The cast, led by Schwarzenegger, does a decent job here. The film is another vehicle in Arnie’s comeback and he inhabits the role like a well-worn jacket. Jai Courtney surprised me in that I didn’t absolutely despise him as I have in previous films of his—high hopes for Suicide Squad! Jason Clarke is always great and I enjoyed watching him play both the hero and the heavy, even if the character is beyond stupid. J.K. Simmons puts in a nice turn as a cop who ends up aiding Sarah and Reese, but that’s all I’ll say about his character. The only weak link here, sadly, is Emilia Clarke. I just couldn’t buy her as this badass character. I love her on Game of Thrones and she was great in Dom Hemingway, but as Sarah Connor, she just didn’t stick the landing for me.

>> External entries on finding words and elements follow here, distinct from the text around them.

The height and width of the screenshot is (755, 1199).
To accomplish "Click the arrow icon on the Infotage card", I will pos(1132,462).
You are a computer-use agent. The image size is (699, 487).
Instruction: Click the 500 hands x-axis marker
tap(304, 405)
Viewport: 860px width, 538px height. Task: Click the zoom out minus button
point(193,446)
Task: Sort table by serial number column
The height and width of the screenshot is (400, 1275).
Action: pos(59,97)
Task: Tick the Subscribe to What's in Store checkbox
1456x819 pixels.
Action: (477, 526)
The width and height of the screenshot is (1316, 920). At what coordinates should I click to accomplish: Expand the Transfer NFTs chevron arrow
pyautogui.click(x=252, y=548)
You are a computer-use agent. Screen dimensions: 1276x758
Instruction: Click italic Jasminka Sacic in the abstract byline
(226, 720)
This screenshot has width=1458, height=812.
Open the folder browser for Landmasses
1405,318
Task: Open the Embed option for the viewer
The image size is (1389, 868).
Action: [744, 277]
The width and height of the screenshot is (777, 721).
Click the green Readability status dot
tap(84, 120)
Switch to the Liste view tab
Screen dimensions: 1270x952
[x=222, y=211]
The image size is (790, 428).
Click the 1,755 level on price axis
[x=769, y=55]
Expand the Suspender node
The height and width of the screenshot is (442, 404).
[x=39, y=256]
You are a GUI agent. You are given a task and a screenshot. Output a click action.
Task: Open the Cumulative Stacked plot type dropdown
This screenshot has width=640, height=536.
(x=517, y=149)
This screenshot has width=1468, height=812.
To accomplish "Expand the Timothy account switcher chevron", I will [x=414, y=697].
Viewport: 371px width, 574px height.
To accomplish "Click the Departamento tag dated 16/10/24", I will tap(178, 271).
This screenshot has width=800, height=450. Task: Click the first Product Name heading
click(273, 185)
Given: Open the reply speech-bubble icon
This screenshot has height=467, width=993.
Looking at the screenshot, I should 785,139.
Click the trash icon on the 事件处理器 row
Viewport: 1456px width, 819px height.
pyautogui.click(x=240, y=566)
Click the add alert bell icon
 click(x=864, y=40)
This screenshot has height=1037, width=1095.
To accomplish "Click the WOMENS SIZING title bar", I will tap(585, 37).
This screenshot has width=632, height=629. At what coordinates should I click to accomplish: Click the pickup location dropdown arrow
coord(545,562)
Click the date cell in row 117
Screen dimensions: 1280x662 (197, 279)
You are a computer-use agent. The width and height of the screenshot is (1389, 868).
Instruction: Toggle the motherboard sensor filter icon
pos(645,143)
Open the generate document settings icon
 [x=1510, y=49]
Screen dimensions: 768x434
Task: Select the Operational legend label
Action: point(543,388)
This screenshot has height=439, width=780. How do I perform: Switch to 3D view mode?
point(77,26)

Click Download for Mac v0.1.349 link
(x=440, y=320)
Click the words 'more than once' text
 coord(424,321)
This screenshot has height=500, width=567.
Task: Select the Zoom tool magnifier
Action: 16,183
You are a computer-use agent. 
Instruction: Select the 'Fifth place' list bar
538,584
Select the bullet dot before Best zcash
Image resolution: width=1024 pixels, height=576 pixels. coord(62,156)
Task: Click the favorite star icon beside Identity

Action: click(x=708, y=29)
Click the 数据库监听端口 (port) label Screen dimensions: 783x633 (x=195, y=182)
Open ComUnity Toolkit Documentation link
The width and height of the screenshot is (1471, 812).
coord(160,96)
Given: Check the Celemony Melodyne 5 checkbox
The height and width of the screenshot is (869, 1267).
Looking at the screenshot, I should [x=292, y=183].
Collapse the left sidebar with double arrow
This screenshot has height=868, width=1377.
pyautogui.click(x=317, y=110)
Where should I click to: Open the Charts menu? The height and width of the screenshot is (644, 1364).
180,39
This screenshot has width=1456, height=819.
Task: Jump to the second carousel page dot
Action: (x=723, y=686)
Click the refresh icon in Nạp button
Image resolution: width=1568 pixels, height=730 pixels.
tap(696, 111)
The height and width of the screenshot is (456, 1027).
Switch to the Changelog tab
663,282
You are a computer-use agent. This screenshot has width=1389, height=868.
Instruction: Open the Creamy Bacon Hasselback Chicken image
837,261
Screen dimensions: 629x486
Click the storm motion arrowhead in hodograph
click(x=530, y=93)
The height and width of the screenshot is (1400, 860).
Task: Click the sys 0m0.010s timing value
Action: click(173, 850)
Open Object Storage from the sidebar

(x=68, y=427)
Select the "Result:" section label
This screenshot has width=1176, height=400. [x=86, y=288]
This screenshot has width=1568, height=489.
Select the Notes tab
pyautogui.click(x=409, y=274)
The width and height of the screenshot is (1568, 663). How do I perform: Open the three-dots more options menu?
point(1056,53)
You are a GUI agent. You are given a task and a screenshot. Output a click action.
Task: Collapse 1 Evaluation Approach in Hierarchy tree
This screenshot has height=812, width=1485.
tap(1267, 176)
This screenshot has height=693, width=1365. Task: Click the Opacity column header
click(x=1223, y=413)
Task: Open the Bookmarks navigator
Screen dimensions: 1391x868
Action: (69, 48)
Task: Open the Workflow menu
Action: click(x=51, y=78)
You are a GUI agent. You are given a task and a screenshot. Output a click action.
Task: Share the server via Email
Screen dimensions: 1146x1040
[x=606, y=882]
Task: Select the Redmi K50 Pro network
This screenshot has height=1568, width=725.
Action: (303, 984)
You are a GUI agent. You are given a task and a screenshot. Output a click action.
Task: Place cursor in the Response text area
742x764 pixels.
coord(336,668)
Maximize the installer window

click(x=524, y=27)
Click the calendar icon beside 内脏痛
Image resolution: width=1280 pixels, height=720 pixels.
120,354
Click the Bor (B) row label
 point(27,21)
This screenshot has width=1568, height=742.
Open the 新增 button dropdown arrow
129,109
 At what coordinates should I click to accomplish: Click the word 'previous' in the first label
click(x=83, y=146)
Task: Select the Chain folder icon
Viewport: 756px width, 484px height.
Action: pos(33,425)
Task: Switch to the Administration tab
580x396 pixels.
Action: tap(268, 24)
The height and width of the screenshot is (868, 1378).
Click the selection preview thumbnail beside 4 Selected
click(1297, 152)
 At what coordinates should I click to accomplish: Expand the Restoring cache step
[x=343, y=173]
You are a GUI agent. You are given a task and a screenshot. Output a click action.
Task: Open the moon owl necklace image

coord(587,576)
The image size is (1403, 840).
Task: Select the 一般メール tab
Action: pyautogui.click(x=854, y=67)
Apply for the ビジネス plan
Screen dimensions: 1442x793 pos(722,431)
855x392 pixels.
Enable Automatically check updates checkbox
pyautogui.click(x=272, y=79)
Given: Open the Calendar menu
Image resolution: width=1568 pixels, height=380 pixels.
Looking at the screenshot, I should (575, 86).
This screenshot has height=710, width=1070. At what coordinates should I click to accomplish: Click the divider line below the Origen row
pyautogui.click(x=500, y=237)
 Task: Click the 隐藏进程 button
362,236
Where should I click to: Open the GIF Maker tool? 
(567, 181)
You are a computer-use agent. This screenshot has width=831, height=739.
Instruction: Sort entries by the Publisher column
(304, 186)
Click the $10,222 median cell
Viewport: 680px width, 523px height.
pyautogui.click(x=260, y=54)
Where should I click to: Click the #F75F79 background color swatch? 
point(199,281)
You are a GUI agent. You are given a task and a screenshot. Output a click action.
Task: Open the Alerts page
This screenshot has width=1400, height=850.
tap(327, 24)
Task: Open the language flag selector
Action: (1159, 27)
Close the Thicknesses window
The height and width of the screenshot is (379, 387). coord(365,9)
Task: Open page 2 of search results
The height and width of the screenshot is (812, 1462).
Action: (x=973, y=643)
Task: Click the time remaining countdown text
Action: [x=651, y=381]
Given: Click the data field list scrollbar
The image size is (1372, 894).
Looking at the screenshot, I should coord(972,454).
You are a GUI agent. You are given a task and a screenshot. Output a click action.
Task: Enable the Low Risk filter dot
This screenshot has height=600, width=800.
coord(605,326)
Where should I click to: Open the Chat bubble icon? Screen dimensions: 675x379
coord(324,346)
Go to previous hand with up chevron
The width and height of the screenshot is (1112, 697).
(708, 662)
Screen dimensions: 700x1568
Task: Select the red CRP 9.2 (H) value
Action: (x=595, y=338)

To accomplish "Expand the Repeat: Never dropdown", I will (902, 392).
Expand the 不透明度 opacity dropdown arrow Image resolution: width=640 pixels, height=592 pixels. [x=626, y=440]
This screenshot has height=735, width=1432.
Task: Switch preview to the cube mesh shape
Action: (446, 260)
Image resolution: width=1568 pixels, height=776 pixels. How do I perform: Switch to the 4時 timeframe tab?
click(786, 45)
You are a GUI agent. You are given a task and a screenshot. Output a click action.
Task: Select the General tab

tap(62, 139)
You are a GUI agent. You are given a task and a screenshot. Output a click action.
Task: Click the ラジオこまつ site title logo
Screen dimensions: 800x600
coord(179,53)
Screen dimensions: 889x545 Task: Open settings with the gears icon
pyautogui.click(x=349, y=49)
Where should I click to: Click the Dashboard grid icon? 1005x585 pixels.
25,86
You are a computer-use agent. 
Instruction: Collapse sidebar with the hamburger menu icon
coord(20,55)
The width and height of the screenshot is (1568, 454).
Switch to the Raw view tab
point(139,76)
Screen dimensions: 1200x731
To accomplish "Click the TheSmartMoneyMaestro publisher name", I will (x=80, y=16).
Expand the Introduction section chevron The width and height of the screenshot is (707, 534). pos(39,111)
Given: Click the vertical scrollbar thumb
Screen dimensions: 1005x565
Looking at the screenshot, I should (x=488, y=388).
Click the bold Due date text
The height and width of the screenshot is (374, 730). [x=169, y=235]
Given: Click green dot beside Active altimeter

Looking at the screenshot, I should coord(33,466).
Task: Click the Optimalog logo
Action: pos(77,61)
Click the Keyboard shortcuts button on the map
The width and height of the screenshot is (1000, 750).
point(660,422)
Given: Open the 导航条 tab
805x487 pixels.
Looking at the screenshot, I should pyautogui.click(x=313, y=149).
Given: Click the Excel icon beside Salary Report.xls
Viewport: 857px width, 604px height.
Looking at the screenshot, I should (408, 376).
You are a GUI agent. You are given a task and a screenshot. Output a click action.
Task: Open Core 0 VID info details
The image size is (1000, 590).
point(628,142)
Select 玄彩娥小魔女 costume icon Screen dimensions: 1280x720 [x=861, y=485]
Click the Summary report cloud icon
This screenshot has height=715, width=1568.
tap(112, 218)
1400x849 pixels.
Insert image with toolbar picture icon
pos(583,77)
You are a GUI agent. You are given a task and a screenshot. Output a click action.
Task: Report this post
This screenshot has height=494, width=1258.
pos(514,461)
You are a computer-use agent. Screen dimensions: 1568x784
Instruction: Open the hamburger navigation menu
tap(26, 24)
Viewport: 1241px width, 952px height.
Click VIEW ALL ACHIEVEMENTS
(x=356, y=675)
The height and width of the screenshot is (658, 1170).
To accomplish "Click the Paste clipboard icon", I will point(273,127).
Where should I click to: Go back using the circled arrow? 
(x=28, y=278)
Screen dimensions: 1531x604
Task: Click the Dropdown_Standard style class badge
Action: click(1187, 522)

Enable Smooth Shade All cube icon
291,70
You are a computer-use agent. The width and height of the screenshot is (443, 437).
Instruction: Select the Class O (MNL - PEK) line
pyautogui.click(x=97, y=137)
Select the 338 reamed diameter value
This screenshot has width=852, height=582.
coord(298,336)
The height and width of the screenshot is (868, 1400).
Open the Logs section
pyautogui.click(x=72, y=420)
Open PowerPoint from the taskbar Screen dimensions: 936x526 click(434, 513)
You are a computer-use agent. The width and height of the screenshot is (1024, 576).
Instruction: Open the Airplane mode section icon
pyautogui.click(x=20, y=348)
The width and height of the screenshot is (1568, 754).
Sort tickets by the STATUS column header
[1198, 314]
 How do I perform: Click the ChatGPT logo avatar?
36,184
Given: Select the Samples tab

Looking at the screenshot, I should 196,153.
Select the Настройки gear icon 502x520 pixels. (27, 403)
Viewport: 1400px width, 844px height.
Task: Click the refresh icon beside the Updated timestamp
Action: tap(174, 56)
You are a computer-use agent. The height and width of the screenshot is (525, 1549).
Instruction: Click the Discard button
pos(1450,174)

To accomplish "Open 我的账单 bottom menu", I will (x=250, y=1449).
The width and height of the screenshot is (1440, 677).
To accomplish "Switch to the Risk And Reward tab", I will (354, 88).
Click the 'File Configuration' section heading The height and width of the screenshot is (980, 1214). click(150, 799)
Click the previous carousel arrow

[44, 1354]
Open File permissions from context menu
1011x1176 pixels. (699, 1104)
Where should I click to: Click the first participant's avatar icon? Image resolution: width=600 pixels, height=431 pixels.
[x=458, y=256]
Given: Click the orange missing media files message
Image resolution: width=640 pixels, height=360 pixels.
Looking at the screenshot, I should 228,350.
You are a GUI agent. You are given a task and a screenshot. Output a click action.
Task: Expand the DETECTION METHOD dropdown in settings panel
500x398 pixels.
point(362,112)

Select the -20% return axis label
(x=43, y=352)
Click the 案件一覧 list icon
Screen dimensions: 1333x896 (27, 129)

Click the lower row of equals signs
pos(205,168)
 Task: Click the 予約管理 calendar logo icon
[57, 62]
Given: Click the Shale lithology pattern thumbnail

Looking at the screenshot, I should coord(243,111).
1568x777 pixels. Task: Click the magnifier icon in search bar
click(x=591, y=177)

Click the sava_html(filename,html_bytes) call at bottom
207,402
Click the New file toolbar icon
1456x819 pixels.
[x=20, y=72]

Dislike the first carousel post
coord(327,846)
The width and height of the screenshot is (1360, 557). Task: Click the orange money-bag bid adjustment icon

Overall, if you’re just looking for some nice mindless action, check out Terminator: Genisys. The best thing I can say about it is that it isn’t as offensive as the Transformers films. If you’re actually looking for a good story and something that advances the series past T2, then skip it. T2 said all that was needed to say on this series, which is reflected in the fact that filmmakers continuously go back to that well time and time again. Just let the Terminator franchise die. Unless someone comes along with a completely fresh take on it, let it end.